** Begin EXERCISE INPUTS **

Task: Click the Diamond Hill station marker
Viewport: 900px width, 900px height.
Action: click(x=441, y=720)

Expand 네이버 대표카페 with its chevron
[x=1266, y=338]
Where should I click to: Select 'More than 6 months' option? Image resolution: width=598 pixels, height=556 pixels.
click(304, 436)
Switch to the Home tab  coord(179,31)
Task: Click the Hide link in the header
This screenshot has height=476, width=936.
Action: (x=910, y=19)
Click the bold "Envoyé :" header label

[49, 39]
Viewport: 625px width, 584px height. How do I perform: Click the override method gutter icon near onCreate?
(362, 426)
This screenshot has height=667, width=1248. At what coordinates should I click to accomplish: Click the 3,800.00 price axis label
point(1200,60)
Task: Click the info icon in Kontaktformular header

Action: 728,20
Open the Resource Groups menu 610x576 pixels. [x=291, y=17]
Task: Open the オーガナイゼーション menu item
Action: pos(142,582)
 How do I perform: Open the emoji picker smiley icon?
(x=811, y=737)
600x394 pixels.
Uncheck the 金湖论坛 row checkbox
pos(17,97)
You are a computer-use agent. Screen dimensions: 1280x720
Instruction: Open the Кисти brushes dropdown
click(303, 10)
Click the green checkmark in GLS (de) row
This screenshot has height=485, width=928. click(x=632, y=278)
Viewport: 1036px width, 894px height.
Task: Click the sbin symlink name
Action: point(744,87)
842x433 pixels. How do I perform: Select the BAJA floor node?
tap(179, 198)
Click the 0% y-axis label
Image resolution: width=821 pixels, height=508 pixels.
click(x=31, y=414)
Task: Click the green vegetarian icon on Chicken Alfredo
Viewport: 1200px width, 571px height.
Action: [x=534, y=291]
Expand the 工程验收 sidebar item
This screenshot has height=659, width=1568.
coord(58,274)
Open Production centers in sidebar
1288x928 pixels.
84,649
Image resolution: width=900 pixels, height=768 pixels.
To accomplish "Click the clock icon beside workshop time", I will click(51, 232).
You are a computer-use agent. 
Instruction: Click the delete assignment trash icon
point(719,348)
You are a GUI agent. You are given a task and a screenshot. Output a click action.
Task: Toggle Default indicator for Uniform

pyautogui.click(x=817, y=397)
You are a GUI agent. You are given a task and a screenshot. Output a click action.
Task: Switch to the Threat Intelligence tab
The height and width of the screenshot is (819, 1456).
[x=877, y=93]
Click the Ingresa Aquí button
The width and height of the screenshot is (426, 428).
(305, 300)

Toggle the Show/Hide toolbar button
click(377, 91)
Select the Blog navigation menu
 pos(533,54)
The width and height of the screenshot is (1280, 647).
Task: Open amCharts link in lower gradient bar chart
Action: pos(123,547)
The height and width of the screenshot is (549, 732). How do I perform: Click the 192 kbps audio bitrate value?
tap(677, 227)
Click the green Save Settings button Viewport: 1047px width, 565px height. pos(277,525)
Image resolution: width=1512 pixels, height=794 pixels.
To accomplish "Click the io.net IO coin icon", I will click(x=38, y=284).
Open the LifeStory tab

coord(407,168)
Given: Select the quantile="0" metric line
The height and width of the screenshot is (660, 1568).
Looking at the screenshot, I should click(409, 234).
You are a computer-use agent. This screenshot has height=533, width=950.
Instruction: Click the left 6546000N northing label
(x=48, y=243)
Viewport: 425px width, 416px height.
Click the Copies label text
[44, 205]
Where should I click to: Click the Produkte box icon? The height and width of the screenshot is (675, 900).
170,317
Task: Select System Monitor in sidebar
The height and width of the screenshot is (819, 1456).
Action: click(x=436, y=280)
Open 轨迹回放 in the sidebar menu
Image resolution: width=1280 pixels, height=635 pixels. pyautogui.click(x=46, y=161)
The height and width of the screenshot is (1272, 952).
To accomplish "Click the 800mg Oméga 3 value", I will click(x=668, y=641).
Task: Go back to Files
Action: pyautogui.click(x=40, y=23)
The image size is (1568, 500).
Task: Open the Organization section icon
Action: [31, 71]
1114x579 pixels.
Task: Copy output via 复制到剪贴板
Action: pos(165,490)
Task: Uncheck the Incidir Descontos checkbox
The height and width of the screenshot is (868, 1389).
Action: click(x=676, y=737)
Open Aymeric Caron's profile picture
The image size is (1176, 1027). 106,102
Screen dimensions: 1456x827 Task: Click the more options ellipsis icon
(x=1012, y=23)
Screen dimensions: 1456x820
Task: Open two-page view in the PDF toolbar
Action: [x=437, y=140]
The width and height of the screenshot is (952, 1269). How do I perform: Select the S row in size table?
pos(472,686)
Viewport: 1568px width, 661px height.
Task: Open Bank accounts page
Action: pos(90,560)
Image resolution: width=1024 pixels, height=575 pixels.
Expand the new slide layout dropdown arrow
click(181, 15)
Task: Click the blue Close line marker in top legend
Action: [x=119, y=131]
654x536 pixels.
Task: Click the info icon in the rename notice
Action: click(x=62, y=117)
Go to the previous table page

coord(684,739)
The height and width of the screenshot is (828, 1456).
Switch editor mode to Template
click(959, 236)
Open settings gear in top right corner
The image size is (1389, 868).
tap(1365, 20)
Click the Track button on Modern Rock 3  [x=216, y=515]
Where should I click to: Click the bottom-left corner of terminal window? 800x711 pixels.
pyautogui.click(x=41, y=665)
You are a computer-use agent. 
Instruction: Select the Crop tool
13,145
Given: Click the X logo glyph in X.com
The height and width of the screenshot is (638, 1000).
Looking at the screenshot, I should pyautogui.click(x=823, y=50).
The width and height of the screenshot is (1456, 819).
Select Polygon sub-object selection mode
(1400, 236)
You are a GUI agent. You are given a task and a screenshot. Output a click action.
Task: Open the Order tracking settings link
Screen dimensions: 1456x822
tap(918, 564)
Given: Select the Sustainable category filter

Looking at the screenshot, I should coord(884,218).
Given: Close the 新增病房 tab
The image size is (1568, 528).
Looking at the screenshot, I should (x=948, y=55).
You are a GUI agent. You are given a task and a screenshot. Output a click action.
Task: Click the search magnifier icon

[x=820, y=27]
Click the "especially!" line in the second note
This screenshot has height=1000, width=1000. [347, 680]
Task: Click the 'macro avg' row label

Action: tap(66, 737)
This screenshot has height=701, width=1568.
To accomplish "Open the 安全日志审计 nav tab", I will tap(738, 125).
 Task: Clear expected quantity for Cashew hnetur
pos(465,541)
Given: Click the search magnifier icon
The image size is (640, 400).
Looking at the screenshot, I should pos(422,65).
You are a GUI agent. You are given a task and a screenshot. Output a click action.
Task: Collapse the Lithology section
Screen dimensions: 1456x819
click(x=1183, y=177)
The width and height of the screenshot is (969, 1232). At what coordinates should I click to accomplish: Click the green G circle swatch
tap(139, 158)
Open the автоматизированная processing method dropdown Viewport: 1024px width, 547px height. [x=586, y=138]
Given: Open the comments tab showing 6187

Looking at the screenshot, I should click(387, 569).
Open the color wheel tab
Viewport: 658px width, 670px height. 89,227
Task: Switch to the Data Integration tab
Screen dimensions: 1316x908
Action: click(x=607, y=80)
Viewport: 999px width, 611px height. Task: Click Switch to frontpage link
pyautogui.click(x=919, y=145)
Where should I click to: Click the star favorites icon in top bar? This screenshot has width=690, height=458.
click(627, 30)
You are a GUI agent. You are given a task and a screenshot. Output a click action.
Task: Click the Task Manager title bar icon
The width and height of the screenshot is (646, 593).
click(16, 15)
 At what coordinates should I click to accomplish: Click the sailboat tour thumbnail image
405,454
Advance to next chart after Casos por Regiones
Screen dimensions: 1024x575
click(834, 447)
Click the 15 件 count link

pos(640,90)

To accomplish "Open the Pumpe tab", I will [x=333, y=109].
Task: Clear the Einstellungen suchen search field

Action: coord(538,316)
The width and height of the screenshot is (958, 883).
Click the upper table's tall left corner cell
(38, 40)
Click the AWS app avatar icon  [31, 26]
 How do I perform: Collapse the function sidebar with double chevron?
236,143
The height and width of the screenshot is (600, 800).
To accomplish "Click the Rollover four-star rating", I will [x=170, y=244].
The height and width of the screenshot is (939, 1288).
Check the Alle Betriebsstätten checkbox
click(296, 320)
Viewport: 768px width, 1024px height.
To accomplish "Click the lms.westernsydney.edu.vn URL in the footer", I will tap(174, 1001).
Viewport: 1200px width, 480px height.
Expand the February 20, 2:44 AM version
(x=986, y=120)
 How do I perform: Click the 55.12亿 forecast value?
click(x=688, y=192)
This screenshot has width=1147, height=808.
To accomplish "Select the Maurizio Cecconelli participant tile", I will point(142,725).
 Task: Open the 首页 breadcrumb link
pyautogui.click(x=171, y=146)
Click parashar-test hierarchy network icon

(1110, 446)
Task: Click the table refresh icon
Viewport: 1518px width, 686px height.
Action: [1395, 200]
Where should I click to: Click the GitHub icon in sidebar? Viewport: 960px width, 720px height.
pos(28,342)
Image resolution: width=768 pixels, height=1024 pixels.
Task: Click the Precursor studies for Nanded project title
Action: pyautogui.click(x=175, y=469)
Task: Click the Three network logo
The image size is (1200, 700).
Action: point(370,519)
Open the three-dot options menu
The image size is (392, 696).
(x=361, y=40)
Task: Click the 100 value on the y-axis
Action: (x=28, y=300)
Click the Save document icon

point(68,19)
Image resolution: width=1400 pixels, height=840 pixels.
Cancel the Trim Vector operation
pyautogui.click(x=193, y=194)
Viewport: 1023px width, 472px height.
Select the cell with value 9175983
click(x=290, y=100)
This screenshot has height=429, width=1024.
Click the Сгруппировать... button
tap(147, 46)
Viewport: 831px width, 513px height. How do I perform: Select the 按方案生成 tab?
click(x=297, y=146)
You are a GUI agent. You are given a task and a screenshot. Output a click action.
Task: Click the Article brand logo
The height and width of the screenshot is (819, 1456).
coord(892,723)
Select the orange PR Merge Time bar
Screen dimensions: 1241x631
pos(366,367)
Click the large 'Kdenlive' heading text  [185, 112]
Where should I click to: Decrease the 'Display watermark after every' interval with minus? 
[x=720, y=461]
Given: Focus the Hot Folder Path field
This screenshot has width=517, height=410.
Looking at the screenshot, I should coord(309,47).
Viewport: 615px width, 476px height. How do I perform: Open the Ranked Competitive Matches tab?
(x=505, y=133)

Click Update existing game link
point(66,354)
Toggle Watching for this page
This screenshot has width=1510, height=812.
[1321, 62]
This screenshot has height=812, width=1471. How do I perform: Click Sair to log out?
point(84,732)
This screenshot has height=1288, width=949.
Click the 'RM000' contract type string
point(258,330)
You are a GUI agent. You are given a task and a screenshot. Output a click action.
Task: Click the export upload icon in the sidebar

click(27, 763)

** End EXERCISE INPUTS **

Return the part of the material that starts with the line containing "Open 轨迹回放 in the sidebar menu" and ends with the line containing "Action: click(x=676, y=737)", with both of those lines included. Copy every line unchanged.

Open 轨迹回放 in the sidebar menu
Image resolution: width=1280 pixels, height=635 pixels. pyautogui.click(x=46, y=161)
The height and width of the screenshot is (1272, 952).
To accomplish "Click the 800mg Oméga 3 value", I will click(x=668, y=641).
Task: Go back to Files
Action: pyautogui.click(x=40, y=23)
The image size is (1568, 500).
Task: Open the Organization section icon
Action: [31, 71]
1114x579 pixels.
Task: Copy output via 复制到剪贴板
Action: pos(165,490)
Task: Uncheck the Incidir Descontos checkbox
The height and width of the screenshot is (868, 1389).
Action: click(x=676, y=737)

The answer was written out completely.